## DOKUMEN

After a while you may realize if it's better to have a real job or if you wanna go back traveling and writing only. Maybe you can work like others and in your spare time you keep writing?


Tidak ada pembicaraan sebelumnya soal pekerjaan. Dan tiba-tiba ide itu muncul dari sahabat yang selalu mendukung apapun langkah dan pilihan-pilihan saya. Dia adalah sahabat terdekat, di luar keluarga saya yang selalu mendukung saya untuk mengikuti kata hati saya, menulis...menulis...dan menulis. Saya tertegun membaca email itu. Ini kali pertama dia menawarkan sesuatu yang berbeda dan seperti meragukan apa yang saya lakukan.

Jauh sebelum itu,..saya sudah memutuskan untuk menjalani apa yang menarik, menyenangkan, dan pantas dilakukan bagi hidup saya. Saya sebut itu passion saya. Mudah menemukan apa yang menjadi passion saya. Seumur hidup saya, tidak pernah jauh-jauh dari menulis. Sejak SD saya juaranya menulis, meski cuma Porseni. SMP saya sudah ketak ketik mesin tik tua, menulis apa saja. SMA untuk pertama kalinya Cerpen saya menang sayembara dan dimuat di majalah lokal. Kuliah, saya memilih jurusan Sastra Indonesia dan saya mendengar "Huuuuuuuuu..." panjang dari orang sekitar saya atas pilihan itu.

"Mau jadi apa kuliah di Sastra Indonesia?"

"Oh pantesan lolos UMPTN, cuma Sastra Indonesia"

Saya bukan orang yang tahan dengan cemoohan sosial waktu itu, maklum umur saya baru 18 tahun. Saya gamang dengan pilihan. Di awal semester, saya ingat sekali, saat ditanya orang di dalam bus kota saat berangkat atau pulang kuliah, "Kuliah jurusan apa dek?" saya menjawab dengan "Desain Komunikasi Visual" - setidaknya tidak terlalu berbohong karena masih di lingkup Fakultas Sastra-. Paling parah adalah saat saya berbohong kepada ibu-ibu di bus kota yang sangat sok membanggakan anaknya yang kuliah di kedokteran, saya mantap berbohong "Saya kuliah di arsitektur". Saya hanya jengkel saja. Bagi saya, tidak ada risiko berbohong segede itu. Tahu apa ibu itu soal arsitektur, dan benar dia tidak menanyakan lebih lanjut soal kebohongan saya.

Saya bahkan baru menyadari sekarang, saya menemukan passion saya jauh sebelum saya menyadarinya. Bekerja pun saya tidak jauh-jauh dari menulis. Selepas bekerja di radio sejak semester 3 yang saya sebut sebagai masa hura-hura dan pura-pura saya, peruntungan saya tidak jauh dari nulis. Saya menjadi reporter lapangan selama 5 tahun, sebelum akhirnya satu tahun berikutnya menjadi Redaktur di sebuah harian.

## TUGAS
A. Jawablah pertanyaan berikut berdasarkan teks tentang passion menulis:
(i) Berapa umur penulis ketika kuliah dan merasa gamang dengan pilihannya?
(ii) Jurusan apa yang disebut penulis kepada ibu-ibu di bus kota yang membanggakan anaknya?
(iii) Berapa lama penulis menjadi reporter lapangan?
B. Tentukan apakah setiap pernyataan berikut sesuai dengan teks tentang passion menulis, lalu kutip kata-kata teks yang menjadi dasar jawabannya:
(i) Cerpen penulis pertama kali menang sayembara ketika SMP.
(ii) Penulis memilih jurusan Sastra Indonesia saat kuliah.
(iii) Penulis bekerja di radio sejak semester 3.
C. Tolong lanjutkan teks tentang passion menulis dari kalimat terakhirnya.

## DATA YANG DIBERIKAN
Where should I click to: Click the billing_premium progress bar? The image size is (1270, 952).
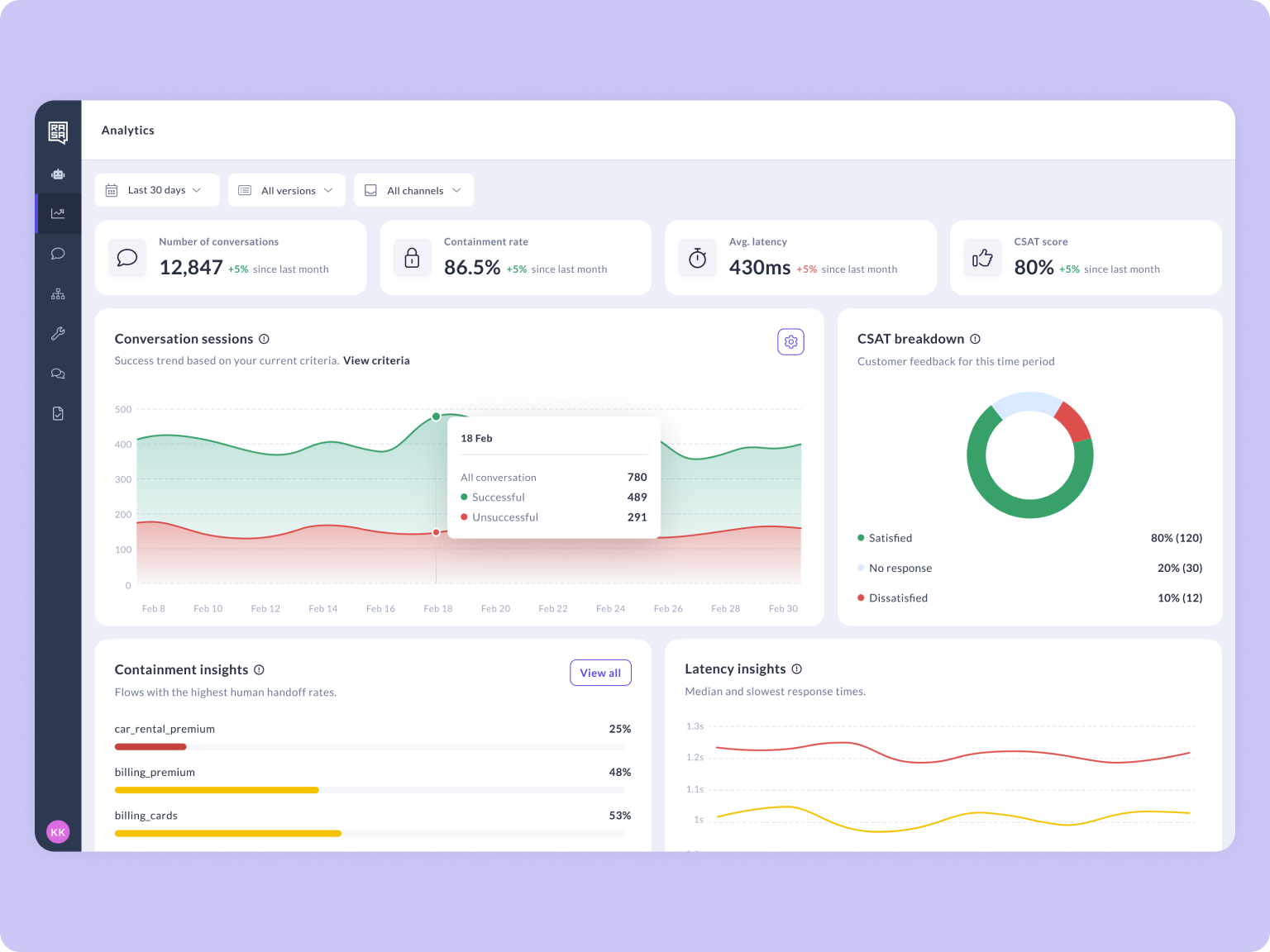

## JAWABAN LATIHAN
A.
(i) 18 tahun
(ii) Arsitektur
(iii) 5 tahun

B.
(i) Tidak: "SMA untuk pertama kalinya Cerpen saya menang sayembara dan dimuat di majalah lokal."
(ii) Ya: "Kuliah, saya memilih jurusan Sastra Indonesia"
(iii) Ya: "Selepas bekerja di radio sejak semester 3"

C.
Lalu 2009, saya memutuskan untuk mengikuti kata hati saya: menjadi penulis. Dan saya menyadari benar ini bukan hal mudah. Saya kagum dengan keluarga saya. Tidak ada sedikitpun yang menentang (atau saya tidak tahu?). Saya memiliki sahabat-sahabat yang mendukung saya. Hampir pasti, perjalanan saya mulus untuk mengubah diri saya dari anak kantoran dengan gaji per bulan dan memilih menjadi penulis dengan "gaji" per enam bulan (itu kalau bukunya laku).

Lalu email itu datang. Satu email yang membukakan mata saya bahwa mungkin orangtua saya, keluarga saya, mereka memiliki kekhawatiran serupa yang ditulis sahabat saya itu. Mungkin mereka berpikir, seharusnya saya balik lagi ke kantor, karena apa yang saya lakukan semu. Hidup normal bagi banyak orang adalah melakukan pekerjaan seperti apa yang dilakukan banyak orang. Ini tentang konvensi bersama. Kalau kita tidak ikut, maka kita aneh.

21 Juni 2012, hanya seminggu setelah saya terima email itu. Saya mendapatkan "teman" saat Managing Director Petak Umpet, M Arief Budiman, yang lekat dengan aktivitas "berbagi ide segar"-nya ini tampil dalam TED'x ITS yang bertajuk A Passionated Way, di Kampus PascaSarjana ITS, Surabaya. "Menjadi orang yang memiliki pilihan berbeda itu tidak mudah. Dan biasanya yang justru meminta kita 'kembali ke jalan yang benar' adalah orang-orang terdekat kita," tutur Arief kala itu. Lho kok tahu masalah yang saya hadapi? Kan saya belum curhat ke Mas Arief?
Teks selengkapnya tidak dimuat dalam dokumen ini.